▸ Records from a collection
- - - - - - -
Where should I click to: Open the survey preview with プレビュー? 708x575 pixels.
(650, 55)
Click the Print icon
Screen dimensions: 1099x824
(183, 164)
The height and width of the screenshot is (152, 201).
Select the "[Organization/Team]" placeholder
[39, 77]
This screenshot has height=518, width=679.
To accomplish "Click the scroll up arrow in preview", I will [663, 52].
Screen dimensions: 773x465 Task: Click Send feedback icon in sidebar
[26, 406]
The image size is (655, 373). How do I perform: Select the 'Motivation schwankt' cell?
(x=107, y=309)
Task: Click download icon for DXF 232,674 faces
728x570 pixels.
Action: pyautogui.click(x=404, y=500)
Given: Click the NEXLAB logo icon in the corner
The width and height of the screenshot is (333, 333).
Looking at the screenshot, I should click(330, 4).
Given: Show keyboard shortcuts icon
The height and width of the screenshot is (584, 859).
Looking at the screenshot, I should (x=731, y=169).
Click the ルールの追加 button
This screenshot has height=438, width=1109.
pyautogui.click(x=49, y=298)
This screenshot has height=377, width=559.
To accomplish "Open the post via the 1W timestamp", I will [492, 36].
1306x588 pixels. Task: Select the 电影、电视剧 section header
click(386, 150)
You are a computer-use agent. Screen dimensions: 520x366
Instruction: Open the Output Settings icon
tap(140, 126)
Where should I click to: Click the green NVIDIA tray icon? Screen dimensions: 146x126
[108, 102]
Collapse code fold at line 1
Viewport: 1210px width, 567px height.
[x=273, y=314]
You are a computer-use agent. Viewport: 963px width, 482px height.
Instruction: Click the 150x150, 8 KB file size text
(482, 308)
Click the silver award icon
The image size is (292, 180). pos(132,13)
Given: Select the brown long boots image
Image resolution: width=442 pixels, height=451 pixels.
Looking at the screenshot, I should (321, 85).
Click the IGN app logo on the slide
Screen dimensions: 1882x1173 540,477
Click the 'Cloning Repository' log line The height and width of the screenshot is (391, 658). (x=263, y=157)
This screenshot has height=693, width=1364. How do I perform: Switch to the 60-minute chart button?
- - - - - - -
Please copy every line of the data above word for word, without changing anything.

▸ Exercise answer
Where should I click to: Open the survey preview with プレビュー? 708x575 pixels.
(650, 55)
Click the Print icon
Screen dimensions: 1099x824
(183, 164)
The height and width of the screenshot is (152, 201).
Select the "[Organization/Team]" placeholder
[39, 77]
This screenshot has height=518, width=679.
To accomplish "Click the scroll up arrow in preview", I will [663, 52].
Screen dimensions: 773x465 Task: Click Send feedback icon in sidebar
[26, 406]
The image size is (655, 373). How do I perform: Select the 'Motivation schwankt' cell?
(x=107, y=309)
Task: Click download icon for DXF 232,674 faces
728x570 pixels.
Action: pyautogui.click(x=404, y=500)
Given: Click the NEXLAB logo icon in the corner
The width and height of the screenshot is (333, 333).
Looking at the screenshot, I should click(330, 4).
Given: Show keyboard shortcuts icon
The height and width of the screenshot is (584, 859).
Looking at the screenshot, I should (x=731, y=169).
Click the ルールの追加 button
This screenshot has height=438, width=1109.
pyautogui.click(x=49, y=298)
This screenshot has height=377, width=559.
To accomplish "Open the post via the 1W timestamp", I will [492, 36].
1306x588 pixels. Task: Select the 电影、电视剧 section header
click(386, 150)
You are a computer-use agent. Screen dimensions: 520x366
Instruction: Open the Output Settings icon
tap(140, 126)
Where should I click to: Click the green NVIDIA tray icon? Screen dimensions: 146x126
[108, 102]
Collapse code fold at line 1
Viewport: 1210px width, 567px height.
[x=273, y=314]
You are a computer-use agent. Viewport: 963px width, 482px height.
Instruction: Click the 150x150, 8 KB file size text
(482, 308)
Click the silver award icon
The image size is (292, 180). pos(132,13)
Given: Select the brown long boots image
Image resolution: width=442 pixels, height=451 pixels.
Looking at the screenshot, I should (321, 85).
Click the IGN app logo on the slide
Screen dimensions: 1882x1173 540,477
Click the 'Cloning Repository' log line The height and width of the screenshot is (391, 658). (x=263, y=157)
This screenshot has height=693, width=1364. How do I perform: Switch to the 60-minute chart button?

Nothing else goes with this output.